April 2021

IZA DP No. 14318: The Effects of Unemployment on Health, Hospitalizations, and Mortality - Evidence from Administrative Data

Linking health to the employment history of the whole Slovenia's workforce, this paper employs three innovative features. First, it utilizes a novel "double proof" approach of addressing the reverse causality that tracks only healthy individuals, making sure that any unemployment spell that individual may undergo precedes the occurrence of a disease, and relies on mass-layoffs to provide an additional layer of exogeneity to unemployment. Second, it is one of the first papers using data on drug prescriptions to infer information about the health status of individuals and link it labor market outcomes.
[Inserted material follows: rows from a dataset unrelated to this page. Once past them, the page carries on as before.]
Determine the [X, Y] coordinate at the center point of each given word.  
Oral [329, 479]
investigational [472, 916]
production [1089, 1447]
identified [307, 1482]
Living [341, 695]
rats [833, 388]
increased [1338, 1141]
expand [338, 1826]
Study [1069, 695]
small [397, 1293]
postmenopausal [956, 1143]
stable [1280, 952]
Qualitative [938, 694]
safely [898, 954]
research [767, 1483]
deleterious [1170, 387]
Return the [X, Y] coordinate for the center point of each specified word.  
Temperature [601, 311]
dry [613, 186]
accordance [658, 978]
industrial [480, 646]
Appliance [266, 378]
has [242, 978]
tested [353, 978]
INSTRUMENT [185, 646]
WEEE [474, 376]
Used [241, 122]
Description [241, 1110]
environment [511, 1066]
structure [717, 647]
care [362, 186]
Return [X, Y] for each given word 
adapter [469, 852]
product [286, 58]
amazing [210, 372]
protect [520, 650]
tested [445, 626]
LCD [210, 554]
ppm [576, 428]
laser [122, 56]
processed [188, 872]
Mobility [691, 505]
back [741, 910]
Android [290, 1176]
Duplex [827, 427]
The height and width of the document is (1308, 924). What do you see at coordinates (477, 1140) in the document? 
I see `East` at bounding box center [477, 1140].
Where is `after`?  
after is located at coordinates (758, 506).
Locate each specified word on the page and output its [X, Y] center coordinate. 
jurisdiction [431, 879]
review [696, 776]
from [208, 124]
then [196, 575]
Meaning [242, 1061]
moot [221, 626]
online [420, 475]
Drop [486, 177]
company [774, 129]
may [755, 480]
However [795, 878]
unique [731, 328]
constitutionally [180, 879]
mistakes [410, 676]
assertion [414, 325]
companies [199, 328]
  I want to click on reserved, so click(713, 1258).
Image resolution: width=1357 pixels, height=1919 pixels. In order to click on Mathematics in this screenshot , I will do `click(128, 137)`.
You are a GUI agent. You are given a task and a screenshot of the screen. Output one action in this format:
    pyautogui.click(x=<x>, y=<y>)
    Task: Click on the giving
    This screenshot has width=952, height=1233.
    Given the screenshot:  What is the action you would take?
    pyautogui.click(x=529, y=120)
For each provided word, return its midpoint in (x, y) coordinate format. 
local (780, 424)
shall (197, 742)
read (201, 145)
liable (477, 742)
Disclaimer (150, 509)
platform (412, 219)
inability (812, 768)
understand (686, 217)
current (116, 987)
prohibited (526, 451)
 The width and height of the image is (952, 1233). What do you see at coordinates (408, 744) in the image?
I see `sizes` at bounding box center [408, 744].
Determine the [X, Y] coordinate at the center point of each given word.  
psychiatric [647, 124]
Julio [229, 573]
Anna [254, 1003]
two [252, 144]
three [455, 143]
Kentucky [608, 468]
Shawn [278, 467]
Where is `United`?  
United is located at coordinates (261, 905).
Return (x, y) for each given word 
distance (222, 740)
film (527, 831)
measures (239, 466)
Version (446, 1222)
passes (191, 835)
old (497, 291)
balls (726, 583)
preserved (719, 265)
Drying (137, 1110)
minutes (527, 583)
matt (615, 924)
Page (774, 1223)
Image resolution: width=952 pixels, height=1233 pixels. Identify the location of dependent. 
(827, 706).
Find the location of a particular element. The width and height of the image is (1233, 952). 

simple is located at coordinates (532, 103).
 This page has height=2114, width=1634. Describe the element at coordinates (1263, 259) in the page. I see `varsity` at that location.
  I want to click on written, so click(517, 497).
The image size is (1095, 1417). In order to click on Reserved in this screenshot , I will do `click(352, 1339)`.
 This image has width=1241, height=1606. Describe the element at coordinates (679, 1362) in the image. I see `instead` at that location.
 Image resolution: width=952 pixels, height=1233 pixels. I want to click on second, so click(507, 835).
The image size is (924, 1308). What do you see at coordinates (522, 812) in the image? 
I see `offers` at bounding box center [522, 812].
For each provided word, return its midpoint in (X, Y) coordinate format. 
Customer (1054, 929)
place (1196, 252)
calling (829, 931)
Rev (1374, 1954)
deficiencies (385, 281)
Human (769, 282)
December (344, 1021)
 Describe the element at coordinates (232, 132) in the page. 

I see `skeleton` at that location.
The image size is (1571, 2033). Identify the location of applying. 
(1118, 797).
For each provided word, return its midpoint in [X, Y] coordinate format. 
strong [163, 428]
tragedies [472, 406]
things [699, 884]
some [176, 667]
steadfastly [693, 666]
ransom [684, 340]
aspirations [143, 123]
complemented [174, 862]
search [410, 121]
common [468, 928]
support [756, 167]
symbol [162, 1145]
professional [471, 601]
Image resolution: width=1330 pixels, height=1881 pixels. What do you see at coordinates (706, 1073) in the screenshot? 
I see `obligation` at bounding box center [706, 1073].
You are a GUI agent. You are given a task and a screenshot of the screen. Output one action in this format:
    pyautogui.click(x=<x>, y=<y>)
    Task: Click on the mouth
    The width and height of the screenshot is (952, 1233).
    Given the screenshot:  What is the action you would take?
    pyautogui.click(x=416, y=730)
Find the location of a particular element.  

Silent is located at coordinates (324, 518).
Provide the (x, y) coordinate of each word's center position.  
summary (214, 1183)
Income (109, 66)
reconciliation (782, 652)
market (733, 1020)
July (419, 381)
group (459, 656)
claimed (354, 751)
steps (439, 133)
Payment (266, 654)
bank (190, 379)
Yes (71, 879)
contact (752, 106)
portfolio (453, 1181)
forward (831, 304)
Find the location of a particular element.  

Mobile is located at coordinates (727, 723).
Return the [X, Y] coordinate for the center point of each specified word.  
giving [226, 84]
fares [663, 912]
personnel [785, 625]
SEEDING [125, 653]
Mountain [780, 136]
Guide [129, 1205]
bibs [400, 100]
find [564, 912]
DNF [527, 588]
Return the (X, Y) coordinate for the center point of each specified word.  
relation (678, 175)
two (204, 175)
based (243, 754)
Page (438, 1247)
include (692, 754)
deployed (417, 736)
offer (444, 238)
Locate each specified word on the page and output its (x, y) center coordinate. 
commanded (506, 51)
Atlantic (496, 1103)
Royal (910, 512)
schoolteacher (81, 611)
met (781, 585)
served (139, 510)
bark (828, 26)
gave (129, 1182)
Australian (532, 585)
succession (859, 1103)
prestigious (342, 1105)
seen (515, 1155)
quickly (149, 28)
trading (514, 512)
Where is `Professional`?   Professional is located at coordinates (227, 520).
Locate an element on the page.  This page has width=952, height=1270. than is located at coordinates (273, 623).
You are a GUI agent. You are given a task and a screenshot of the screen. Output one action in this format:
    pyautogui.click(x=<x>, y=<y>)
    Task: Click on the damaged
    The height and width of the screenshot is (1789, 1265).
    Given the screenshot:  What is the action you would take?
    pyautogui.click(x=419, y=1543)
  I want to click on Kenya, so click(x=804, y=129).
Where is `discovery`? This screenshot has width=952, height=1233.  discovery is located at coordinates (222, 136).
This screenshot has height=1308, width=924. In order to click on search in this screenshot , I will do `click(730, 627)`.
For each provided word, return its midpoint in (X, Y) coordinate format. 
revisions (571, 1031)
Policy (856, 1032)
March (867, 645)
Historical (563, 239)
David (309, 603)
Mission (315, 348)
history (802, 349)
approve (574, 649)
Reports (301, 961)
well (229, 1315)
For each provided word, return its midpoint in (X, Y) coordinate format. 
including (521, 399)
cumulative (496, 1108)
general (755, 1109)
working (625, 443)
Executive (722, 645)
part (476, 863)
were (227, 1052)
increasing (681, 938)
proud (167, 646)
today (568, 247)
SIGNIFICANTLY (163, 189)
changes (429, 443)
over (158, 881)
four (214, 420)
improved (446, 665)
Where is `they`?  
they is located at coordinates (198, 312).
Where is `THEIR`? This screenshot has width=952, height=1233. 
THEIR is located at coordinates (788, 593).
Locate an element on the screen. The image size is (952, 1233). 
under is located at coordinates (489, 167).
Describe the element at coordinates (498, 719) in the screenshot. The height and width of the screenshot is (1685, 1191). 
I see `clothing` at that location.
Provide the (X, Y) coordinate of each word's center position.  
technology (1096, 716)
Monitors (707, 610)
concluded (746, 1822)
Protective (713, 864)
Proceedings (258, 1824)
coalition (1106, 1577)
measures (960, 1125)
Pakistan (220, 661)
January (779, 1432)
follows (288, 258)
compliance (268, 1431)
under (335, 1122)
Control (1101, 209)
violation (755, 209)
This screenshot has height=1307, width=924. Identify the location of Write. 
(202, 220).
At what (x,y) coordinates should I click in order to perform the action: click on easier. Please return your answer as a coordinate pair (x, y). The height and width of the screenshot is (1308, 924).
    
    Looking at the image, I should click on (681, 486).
And third, it treats the health effects of unemployment as part of a dose-response relationship, with the share of time spent in unemployment (as opposed to other labor market states) reflecting the "unemployment dose". The paper finds that, in comparison to employed persons with permanent contracts, persons experiencing unemployment face increased hazard of all three studied groups of diseases - cardiovascular diseases, diabetes, and mental disorders - as well as of hospitalizations caused by these diseases, with the effects stretching over a 15-year horizon. Moreover, the results also show that unemployment significantly increases the probability of death due to cardiovascular diseases and mental disorders, as well as death of any cause.